Japan travel tips for beginners: Things you need to know

posted on October 13, 2016

First thing you have to do when you visit Japan? Prepare yourself. Prepare yourself for an incredible experience in one of the weirdest and most wonderful places on Earth.

Prepare yourself to be amazed and confused, delighted and shocked, intimidated and embraced, impressed and disgusted. Japan is so extraordinarily foreign and bizarre, and yet so welcoming and safe. It's a place where everything seems different, and yet you're always encouraged to give it a go.

As a first-time visitor, you will undoubtedly get lost in Japan. While the public transport system is probably the most efficient in the world, you won't be able to navigate it without at some point having absolutely no idea where you're supposed to be going. The streets outside, meanwhile, are clean and orderly and safe, but with a system of addressing that will leave you constantly wandering around blindly, miles from where you're supposed to be.

But the joy of Japan is that getting lost is OK. It's how you make discoveries. And if you don't find your way out of these situations yourself, someone will help you. In fact if you ever look even slightly bewildered in Japan, there's a good chance a kind citizen will offer to fix whatever problem it is you seem to be having.

Japan is like that.

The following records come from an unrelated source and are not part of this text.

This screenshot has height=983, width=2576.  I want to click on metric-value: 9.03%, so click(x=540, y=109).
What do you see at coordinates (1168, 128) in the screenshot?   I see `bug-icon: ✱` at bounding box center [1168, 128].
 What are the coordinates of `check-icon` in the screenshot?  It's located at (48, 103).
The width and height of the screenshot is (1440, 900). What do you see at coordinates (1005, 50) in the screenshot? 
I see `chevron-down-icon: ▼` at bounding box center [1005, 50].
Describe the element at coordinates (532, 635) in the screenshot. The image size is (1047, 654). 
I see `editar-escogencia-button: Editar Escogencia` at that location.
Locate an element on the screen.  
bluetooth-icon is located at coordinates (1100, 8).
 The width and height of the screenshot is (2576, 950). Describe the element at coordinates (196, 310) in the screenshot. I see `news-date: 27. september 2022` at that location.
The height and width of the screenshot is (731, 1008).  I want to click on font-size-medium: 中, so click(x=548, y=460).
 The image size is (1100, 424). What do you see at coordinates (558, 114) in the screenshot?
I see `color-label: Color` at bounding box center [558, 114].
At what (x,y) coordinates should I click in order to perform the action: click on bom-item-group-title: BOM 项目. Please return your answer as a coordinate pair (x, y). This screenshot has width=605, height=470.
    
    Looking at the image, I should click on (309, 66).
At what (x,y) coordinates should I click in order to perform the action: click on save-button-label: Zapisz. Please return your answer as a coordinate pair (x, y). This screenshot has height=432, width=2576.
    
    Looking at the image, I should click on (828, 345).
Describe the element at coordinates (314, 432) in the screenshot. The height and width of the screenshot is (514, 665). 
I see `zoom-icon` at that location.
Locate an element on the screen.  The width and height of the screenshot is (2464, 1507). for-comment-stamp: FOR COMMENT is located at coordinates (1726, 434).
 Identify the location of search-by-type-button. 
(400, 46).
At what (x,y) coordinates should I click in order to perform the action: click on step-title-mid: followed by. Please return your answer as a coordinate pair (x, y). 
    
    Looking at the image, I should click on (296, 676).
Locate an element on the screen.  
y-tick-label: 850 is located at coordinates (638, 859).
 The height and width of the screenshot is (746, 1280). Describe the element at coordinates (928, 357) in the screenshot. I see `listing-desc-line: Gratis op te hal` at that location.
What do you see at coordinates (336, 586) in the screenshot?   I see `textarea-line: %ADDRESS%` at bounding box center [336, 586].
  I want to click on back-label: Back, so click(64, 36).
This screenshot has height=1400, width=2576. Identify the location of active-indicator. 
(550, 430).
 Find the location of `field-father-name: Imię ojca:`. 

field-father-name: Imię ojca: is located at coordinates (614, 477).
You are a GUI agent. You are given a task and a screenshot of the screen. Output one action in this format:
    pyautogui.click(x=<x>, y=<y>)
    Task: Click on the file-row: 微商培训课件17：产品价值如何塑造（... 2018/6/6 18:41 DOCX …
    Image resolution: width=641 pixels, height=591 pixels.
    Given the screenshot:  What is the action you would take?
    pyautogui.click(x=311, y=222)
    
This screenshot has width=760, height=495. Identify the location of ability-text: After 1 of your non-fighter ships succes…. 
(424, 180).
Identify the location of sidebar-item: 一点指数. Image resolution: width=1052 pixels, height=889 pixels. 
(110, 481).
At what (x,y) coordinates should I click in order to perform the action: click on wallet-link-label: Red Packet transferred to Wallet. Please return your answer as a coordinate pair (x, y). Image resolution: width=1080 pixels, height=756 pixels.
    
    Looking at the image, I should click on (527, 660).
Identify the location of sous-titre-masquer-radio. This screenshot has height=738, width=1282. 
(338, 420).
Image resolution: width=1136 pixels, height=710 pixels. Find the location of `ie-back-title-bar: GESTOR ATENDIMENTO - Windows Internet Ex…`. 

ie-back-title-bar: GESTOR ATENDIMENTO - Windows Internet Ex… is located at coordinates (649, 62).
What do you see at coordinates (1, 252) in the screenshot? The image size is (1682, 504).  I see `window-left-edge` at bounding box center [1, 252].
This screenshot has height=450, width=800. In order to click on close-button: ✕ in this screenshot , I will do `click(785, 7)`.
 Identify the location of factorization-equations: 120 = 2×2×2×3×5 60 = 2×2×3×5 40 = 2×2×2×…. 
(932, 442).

It seems intimidating, with its sprawling metropolises and foreign customs, but the people there will make it far less so.

That's good news, because the best way to experience Japan is by jumping in and doing all of the things that seem so strange and foreign. Order ramen noodles from a vending machine. Go to a café staffed by manga characters. Spend the night in a Shingon monastery. Get nude at an onsen. All of these things are possible.

Most people's first journey to Japan will include much of what's known as the "Golden Route", a trio of the country's best and most approachable cities: Tokyo, Kyoto and Osaka. This is an excellent place to start, giving you a hit of the old Japan and the new.

In Tokyo you can see the hyper-modernity of Shinjuku, go shopping in Shibuya and Harajuku, eat great food in Ebisu, experience the old "Edo" in Asakusa, and hang out with the hipsters in Shimokitazawa and Koenji. In Kyoto you get one of the world's most beautiful cities. In Osaka you'll find a buzzing hub full of people who are obsessed with good food.